■ **Task to complete**:
In the data below, edit the span that opens with the line containing "Task: Unmute the video sound" and closes with the line containing "pos(998,183)" by changing "Leading position" to "Top position" and keeping everything else identical. Return only those lines.

(Source records)

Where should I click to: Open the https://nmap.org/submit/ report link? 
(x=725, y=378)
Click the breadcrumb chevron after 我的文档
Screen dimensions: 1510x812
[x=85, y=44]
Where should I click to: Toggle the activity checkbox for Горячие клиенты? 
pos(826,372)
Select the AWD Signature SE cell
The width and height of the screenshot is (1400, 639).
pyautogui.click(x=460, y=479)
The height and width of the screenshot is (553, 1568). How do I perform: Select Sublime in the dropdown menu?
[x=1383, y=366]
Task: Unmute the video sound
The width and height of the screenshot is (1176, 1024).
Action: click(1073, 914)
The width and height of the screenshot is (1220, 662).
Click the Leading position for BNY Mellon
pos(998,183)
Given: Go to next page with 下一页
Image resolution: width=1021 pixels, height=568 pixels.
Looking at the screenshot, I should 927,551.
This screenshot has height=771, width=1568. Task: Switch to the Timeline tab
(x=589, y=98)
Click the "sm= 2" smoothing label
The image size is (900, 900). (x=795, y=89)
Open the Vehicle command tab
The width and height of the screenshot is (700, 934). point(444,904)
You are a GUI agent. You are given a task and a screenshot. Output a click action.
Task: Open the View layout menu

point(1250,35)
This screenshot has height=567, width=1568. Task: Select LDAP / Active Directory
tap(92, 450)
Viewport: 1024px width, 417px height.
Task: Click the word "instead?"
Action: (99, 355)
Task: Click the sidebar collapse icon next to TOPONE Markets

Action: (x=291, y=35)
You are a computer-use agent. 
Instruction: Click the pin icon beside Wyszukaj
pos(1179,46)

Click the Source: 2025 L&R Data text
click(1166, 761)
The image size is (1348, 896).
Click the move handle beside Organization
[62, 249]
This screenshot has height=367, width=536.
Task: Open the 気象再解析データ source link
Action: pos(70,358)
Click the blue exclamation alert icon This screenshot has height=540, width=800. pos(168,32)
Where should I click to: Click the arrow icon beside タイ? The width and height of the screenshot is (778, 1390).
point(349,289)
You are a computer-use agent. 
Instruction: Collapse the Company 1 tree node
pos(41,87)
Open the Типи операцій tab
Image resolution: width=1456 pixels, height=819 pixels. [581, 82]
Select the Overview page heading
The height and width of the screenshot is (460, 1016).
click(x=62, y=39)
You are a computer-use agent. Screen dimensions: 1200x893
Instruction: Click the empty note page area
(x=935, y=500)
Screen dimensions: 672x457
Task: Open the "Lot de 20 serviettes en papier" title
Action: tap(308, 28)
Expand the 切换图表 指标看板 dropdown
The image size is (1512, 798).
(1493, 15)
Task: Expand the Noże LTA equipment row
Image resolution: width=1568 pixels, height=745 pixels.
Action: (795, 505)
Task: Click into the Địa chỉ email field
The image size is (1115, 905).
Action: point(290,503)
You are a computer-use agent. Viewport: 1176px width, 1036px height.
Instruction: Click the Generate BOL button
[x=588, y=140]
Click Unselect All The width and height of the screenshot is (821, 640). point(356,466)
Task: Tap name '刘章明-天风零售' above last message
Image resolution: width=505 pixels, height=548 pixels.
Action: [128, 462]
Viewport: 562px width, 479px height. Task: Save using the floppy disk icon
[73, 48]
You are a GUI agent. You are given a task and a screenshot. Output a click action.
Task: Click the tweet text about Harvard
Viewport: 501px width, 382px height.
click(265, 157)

■ **Reply**:
Task: Unmute the video sound
The width and height of the screenshot is (1176, 1024).
Action: click(1073, 914)
The width and height of the screenshot is (1220, 662).
Click the Top position for BNY Mellon
pos(998,183)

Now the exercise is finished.